Learn how to develop iOS apps (for free!), and Developing Video Content with Camtasia

What a garden of delights we have for you this week. First up, do you want to learn how to build iOS apps? For free? If that sounds like something you'd like to do then yes, there's a course for that.

Taught by Stanford University Professor Paul Hegarty and broadcast via iTunes U, the course will run for 10 weeks June 25-Aug. 27 (the course has a FAQ) available.

Hegarty's past courses have received rave reviews with some of the lectures being downloaded more than 10 million times. One reviewer writing about the last iteration commented, "This course presented by Paul Hegarty is fantastic. It's a best case example of good teaching by a master of what he is presenting. Even the questions from the class are spot on."

What will be different in this course is that it will be supported by a social learning platform called Piazza. Piazza, created by Pooja Sankar, is a VC-funded startup that provides a medium through which students, teaching assistants, and teachers can post and answer questions.

Piazza also supports searching teacher's notes, the ability for teachers to approve answers given by other participants, Wiki-style collaborative editing for instructors, and analytics to track student participation.

Piazza is very polished with great functionality, a well-engineered user experience (according to Piazza "Over half of Stanford signed up in two terms, and half of MIT in one term"), and, to date, no visible source of revenue. Be that as it may, I could imagine Piazza also being extremely useful in all sorts of organizations for internal product and project management.

Before you jump on the bandwagon for this course, be warned: "This is not an introductory programming course, and it will take more than a week's knowledge to get yourself up to speed. There are many great ways to learn about programming, though. Consider starting with the two [free] Stanford prerequisite courses, Programming Methodology and Programming Abstractions, which are available on iTunes U."

So, if iOS development is going to be your thing and you are up to speed on your programming, sign up ASAP. Like Stanford's other free online courses, while there will be no grades, the first 1,000 to register will have their apps, which are developed as the final project of the course, evaluated for showcasing on Stanford's iTunes U site. Fame and fortune ... well, at least fame, could be yours.

Now, you might have some training materials of your own to develop so I have a content development product you should consider: Camtasia developed and published by TechSmith.

I've just started looking at the latest version of Camtasia for Mac, Version 2.2, which allows you to capture video from built-in and add-on cameras, as well as from screen recording. This makes it easy to create presentation and training materials with any combination of screen capture, audio capture and imported media, along with video of the presenter.

You can choose to use a whole screen or custom sized screen capture area, or select preset screen areas that match devices such as iPhone and iPads.

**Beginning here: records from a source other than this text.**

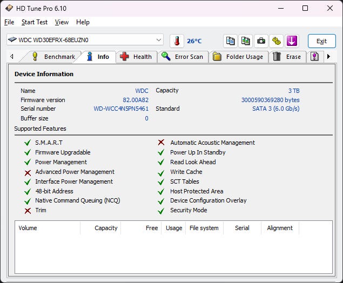Image resolution: width=343 pixels, height=283 pixels.
Task: Click the HD Tune Pro title bar icon
Action: coord(9,8)
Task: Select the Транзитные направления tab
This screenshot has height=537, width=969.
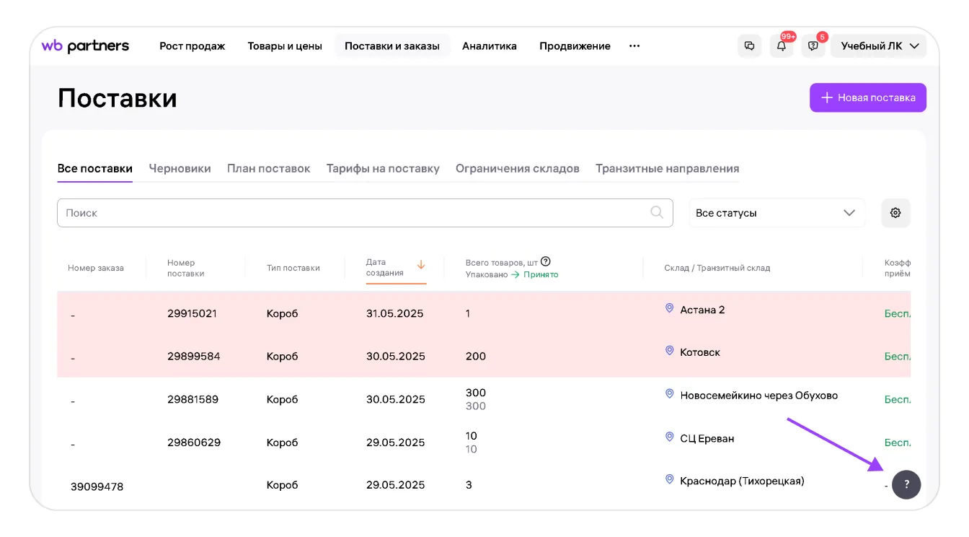Action: (667, 169)
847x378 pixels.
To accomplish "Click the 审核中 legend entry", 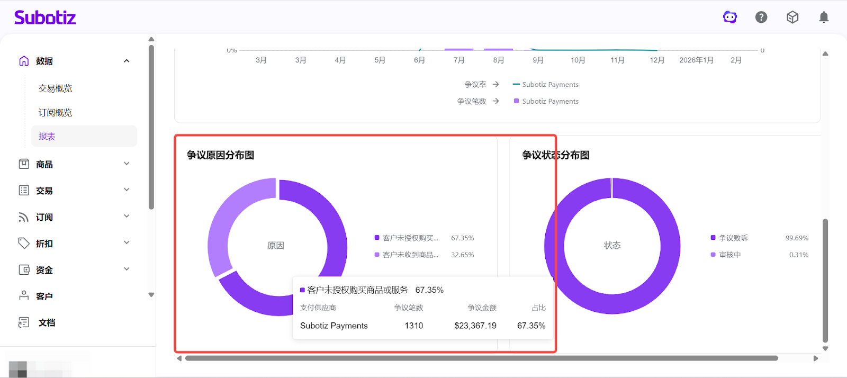I will tap(729, 255).
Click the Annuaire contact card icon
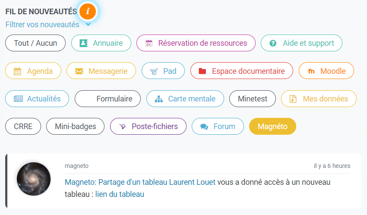 [84, 43]
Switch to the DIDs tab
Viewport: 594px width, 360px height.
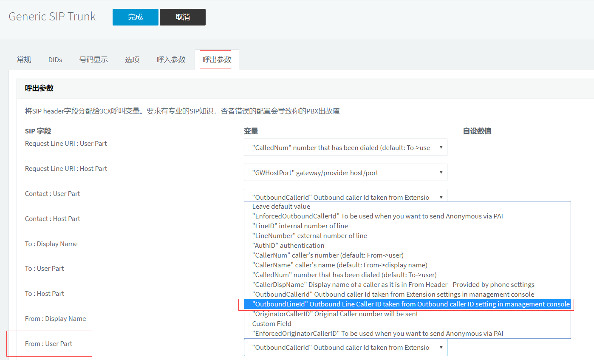55,60
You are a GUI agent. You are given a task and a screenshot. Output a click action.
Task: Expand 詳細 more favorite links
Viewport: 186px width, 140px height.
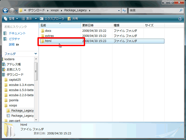point(14,44)
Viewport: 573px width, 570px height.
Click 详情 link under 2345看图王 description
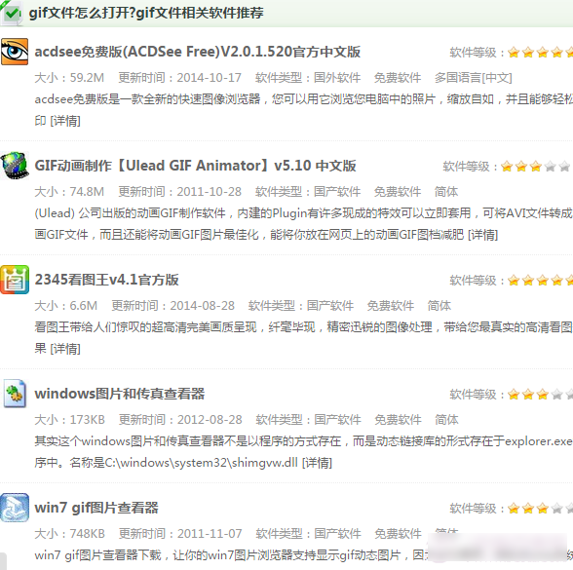[x=65, y=349]
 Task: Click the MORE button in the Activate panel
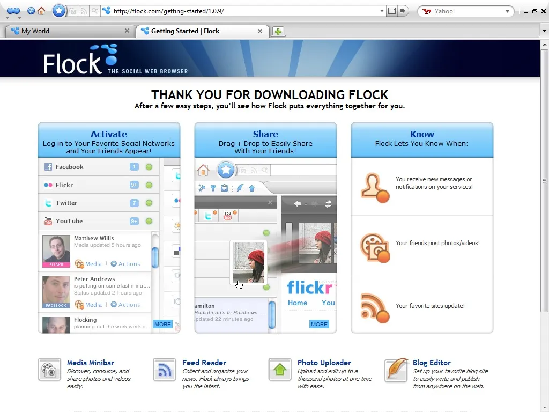pos(162,324)
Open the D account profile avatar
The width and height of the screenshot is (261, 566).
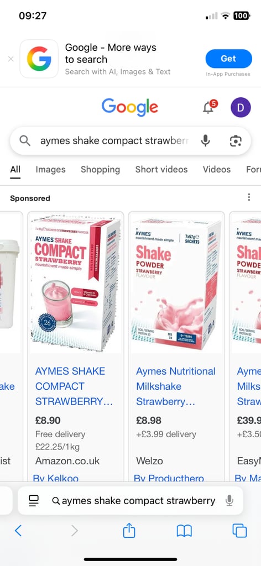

Once you've captured the content then, in the multi-track editor, you can add audio and video effects, including volume adjustments, pitch and speed changes, animations, callouts, transitions, captions, masks and spotlights (highlighted areas of a screen).

You can also use the chroma key (AKA "green screen") feature so you can remove a colored background and replace the "knocked out" areas with a static image or a video (think Max Headroom's backgrounds).

Once you're happy with your Camtasia content you can post it to your Web site or to Camtasia's free hosting platform, Screencast.com, or send it directly to your YouTube account.

Camtasia also supports hotspots that can launch a Web browser session to a URL, pause the playback, or jump to another point in the playback.

So far my testing of Camtasia for Mac 2.2 has impressed me: The product is stable, well-featured, and easy to use. My only real complaint (so far) is that the application help and other documentation is not great ... you'll often do far better Googling your questions than you will using either the built-in help or the online support.

Priced at $99, Camtasia for Mac 2.2 is very impressive and gets a Gearhead rating of 4 out of 5.